Stored data:
● ● ● ●

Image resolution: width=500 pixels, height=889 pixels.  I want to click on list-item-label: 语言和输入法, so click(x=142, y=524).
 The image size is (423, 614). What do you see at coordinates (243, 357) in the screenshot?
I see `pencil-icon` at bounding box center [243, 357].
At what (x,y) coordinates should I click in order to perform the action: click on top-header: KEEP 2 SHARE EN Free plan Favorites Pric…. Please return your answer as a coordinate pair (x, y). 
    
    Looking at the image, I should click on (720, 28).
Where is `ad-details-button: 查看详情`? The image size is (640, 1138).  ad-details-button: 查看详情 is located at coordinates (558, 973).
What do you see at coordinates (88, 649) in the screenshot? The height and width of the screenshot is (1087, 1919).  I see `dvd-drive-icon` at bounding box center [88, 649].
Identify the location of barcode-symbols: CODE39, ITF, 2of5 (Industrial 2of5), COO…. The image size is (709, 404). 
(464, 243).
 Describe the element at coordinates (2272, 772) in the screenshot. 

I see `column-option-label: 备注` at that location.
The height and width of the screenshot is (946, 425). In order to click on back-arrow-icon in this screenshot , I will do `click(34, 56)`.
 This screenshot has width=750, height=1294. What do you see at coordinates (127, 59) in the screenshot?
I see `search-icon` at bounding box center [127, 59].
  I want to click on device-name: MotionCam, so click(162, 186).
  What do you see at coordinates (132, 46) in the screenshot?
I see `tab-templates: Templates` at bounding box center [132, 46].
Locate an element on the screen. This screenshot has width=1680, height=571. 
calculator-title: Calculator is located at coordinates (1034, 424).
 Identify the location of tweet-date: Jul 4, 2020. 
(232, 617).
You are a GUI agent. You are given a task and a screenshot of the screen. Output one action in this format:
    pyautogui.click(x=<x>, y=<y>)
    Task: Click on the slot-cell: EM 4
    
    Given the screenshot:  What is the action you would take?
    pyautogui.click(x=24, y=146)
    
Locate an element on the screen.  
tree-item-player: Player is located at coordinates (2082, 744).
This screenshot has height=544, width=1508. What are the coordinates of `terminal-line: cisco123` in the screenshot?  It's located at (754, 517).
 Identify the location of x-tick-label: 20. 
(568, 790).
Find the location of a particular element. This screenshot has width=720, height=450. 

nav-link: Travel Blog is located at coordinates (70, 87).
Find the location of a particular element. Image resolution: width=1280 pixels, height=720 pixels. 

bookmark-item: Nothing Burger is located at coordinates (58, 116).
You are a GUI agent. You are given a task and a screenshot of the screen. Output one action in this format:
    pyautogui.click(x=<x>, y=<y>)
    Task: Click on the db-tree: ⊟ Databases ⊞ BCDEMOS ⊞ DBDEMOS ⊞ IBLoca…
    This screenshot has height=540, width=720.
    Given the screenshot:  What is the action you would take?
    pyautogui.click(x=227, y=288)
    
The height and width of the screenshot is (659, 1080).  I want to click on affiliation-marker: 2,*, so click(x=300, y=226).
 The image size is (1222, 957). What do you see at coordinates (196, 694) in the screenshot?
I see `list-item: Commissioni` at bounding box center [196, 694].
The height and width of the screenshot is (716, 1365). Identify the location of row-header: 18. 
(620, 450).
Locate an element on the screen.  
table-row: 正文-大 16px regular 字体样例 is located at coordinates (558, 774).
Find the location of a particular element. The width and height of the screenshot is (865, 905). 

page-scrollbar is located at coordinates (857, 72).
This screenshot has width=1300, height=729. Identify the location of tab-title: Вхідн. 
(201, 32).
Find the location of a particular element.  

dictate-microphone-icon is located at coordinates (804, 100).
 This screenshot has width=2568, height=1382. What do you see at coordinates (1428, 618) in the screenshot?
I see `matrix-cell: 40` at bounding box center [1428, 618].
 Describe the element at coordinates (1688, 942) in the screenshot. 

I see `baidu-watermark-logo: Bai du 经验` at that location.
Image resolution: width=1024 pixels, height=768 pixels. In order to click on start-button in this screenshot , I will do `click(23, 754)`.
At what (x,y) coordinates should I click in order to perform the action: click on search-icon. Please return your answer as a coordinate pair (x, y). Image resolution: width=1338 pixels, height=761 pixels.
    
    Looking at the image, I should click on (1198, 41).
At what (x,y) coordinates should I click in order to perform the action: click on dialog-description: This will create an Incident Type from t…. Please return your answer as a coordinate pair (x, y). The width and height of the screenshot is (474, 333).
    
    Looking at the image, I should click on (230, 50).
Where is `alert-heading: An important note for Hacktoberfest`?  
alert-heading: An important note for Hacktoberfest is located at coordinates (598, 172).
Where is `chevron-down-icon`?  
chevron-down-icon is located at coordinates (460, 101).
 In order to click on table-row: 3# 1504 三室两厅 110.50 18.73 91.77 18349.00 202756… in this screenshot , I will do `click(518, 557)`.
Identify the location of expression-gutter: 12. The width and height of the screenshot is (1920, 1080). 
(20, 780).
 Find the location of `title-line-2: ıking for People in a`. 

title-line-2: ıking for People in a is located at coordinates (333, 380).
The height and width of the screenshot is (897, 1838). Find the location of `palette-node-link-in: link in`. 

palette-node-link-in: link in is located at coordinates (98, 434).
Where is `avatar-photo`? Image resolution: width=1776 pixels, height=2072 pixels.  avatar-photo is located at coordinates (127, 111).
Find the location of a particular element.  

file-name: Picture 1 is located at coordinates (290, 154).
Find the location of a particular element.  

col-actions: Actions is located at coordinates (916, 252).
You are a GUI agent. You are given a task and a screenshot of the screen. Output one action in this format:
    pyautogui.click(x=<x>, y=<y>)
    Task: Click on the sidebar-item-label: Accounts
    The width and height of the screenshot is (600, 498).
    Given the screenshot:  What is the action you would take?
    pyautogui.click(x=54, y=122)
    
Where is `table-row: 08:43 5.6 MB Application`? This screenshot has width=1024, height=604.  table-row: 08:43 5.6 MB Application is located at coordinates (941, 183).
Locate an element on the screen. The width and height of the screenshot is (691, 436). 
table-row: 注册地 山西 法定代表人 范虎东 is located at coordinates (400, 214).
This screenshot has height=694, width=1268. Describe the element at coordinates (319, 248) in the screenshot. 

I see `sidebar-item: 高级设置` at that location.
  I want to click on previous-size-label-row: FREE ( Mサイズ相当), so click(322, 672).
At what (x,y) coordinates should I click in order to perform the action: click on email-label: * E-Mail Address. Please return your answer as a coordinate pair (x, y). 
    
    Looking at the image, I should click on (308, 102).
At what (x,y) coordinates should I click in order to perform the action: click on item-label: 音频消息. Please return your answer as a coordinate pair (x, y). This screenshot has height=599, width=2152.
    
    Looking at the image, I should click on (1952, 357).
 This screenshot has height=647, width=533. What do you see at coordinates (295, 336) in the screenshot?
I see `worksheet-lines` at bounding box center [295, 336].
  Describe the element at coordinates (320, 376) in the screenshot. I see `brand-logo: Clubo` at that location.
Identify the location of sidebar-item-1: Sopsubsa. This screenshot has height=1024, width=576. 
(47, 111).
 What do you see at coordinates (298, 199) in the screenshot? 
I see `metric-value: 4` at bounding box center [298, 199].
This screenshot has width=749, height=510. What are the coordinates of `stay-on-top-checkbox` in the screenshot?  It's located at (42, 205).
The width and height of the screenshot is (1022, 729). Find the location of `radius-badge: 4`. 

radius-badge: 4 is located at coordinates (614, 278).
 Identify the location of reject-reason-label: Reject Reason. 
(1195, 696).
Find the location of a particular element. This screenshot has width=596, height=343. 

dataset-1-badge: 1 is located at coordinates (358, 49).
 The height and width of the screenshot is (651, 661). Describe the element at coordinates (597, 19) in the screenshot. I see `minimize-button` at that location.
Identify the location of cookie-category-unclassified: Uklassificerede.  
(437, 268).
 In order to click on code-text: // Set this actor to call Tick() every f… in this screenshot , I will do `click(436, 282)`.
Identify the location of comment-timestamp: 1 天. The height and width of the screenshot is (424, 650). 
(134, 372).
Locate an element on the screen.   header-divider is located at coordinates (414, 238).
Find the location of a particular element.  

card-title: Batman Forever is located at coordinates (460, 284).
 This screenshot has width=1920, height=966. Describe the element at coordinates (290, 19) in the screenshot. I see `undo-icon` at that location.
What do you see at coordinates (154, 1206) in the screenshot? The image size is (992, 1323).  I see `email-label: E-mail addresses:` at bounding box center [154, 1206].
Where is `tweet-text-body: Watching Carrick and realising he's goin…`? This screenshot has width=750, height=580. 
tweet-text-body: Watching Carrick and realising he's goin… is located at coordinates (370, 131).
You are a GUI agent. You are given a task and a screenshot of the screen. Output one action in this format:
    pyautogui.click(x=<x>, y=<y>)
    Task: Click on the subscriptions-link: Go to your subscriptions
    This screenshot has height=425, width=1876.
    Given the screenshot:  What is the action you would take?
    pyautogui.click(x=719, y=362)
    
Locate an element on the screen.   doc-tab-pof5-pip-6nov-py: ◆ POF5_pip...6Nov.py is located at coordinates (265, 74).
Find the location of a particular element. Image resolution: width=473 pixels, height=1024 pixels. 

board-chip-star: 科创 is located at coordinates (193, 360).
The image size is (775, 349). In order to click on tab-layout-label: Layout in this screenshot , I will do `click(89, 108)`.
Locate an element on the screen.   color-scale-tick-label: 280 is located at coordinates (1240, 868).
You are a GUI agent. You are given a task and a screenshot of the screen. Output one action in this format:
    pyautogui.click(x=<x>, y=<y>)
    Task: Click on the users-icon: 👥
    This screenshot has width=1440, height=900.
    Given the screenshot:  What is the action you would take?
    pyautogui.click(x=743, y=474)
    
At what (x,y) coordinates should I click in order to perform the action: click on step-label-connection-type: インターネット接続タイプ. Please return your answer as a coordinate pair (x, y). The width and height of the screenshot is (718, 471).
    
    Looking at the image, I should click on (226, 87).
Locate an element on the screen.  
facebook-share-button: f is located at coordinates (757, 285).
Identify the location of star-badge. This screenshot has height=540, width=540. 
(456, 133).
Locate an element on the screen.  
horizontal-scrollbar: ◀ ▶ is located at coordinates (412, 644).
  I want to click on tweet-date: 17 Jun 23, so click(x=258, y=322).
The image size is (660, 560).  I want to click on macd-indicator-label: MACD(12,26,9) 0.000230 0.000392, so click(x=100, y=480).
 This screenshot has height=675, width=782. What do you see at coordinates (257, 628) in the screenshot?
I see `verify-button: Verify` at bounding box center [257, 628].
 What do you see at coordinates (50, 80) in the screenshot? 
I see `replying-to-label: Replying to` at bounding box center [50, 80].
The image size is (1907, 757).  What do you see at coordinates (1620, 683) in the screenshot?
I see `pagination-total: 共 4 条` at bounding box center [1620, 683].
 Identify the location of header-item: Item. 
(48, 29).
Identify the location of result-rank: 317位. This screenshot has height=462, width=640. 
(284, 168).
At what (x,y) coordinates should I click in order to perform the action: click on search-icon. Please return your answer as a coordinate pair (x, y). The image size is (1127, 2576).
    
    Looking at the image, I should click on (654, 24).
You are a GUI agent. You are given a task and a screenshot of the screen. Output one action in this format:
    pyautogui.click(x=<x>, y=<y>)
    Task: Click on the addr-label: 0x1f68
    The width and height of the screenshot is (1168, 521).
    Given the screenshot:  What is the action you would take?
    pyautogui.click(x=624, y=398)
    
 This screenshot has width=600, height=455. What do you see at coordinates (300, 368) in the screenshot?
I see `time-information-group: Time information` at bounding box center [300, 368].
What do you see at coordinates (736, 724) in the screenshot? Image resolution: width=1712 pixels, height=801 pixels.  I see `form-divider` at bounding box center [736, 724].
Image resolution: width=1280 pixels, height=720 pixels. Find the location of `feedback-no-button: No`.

● ● ● ●

Arrange the lines above as a numbered list, leaving out blank lines, beginning at the first line and ending with the line containing "Looking at the image, I should click on (720, 28).".

1. Image resolution: width=500 pixels, height=889 pixels.  I want to click on list-item-label: 语言和输入法, so click(x=142, y=524).
2.  The image size is (423, 614). What do you see at coordinates (243, 357) in the screenshot?
3. I see `pencil-icon` at bounding box center [243, 357].
4. At what (x,y) coordinates should I click in order to perform the action: click on top-header: KEEP 2 SHARE EN Free plan Favorites Pric…. Please return your answer as a coordinate pair (x, y). 
5.     Looking at the image, I should click on (720, 28).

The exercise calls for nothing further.